Whenever a picture appears in the data, skip it and write out all other material exactly.

> _GIVEN DATA_
════════════════
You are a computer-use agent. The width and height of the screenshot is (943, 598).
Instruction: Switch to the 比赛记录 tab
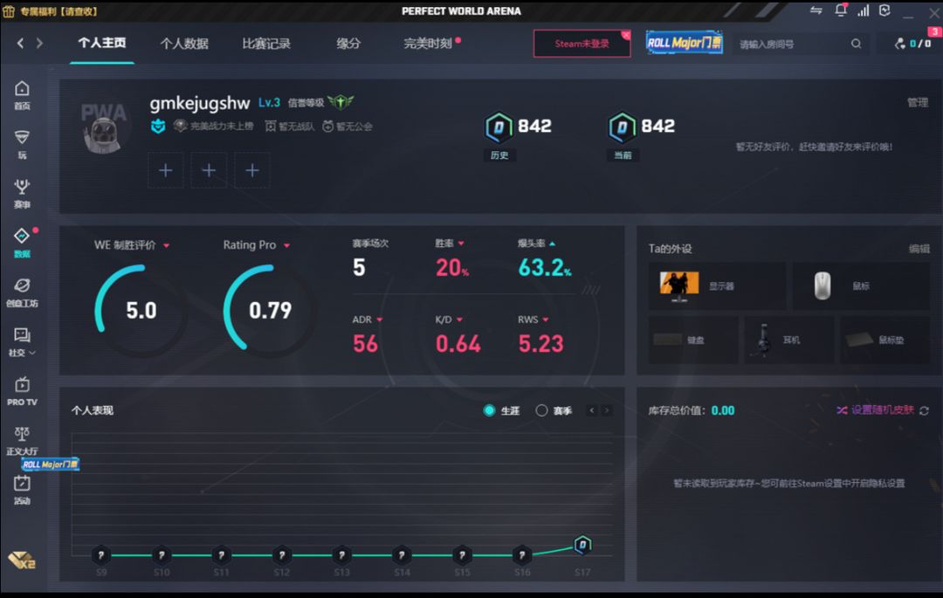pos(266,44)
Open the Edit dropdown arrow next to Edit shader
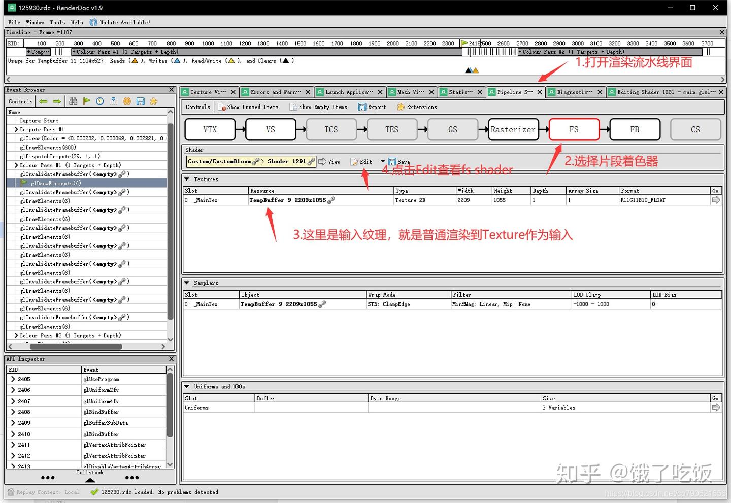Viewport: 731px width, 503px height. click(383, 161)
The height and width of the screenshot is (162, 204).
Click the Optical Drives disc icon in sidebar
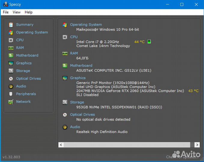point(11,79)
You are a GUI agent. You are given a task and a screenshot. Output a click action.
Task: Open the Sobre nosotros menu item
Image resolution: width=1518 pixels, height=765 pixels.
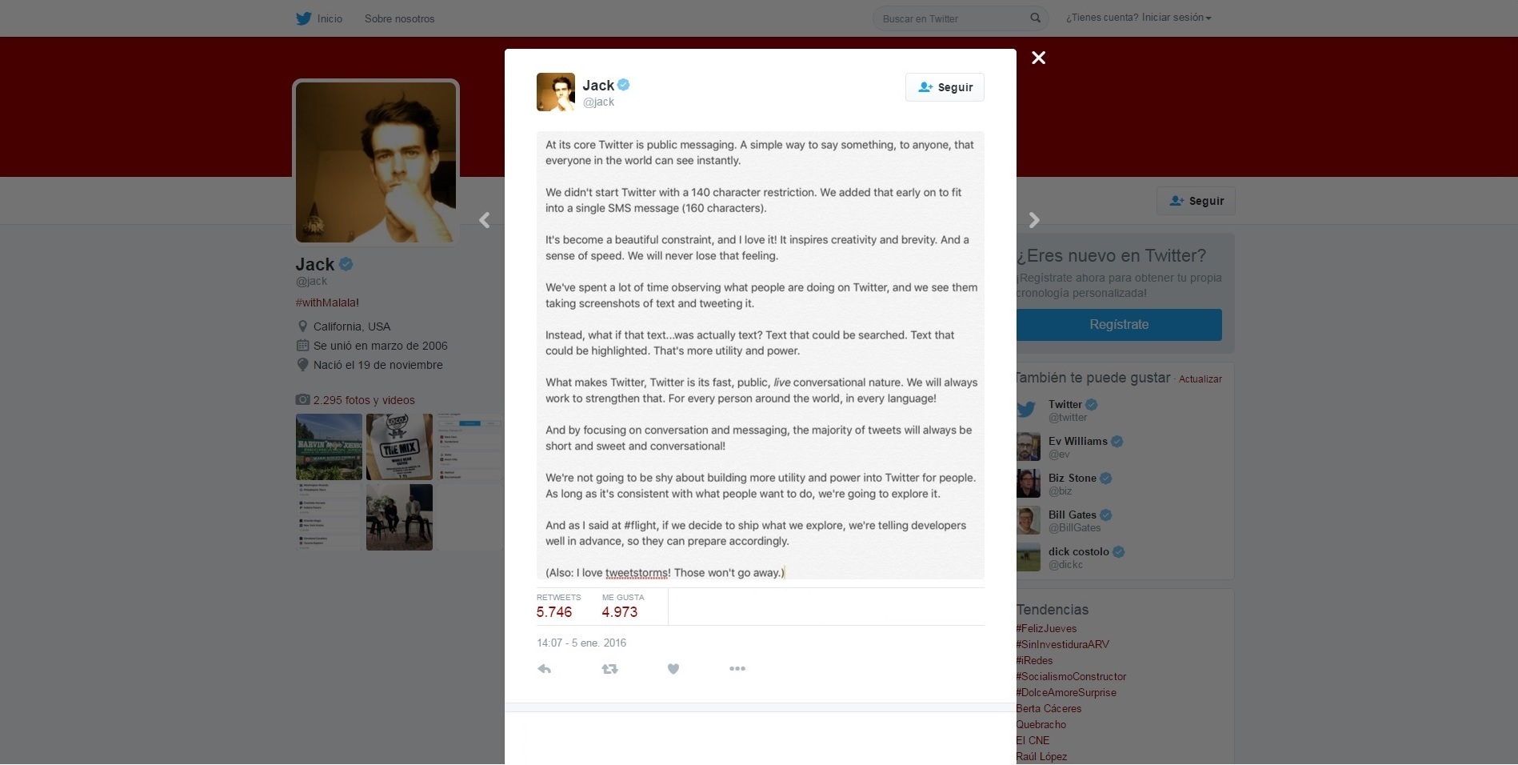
════════════════
> _SOLUTION TO THE EXERCISE_
You are a computer-use agent. The width and height of the screenshot is (943, 598).
Instruction: Switch to the 比赛记录 tab
pos(266,44)
Open the Edit dropdown arrow next to Edit shader
Viewport: 731px width, 503px height. click(383, 161)
The height and width of the screenshot is (162, 204).
Click the Optical Drives disc icon in sidebar
point(11,79)
You are a GUI agent. You are given a task and a screenshot. Output a click action.
Task: Open the Sobre nosotros menu item
Image resolution: width=1518 pixels, height=765 pixels.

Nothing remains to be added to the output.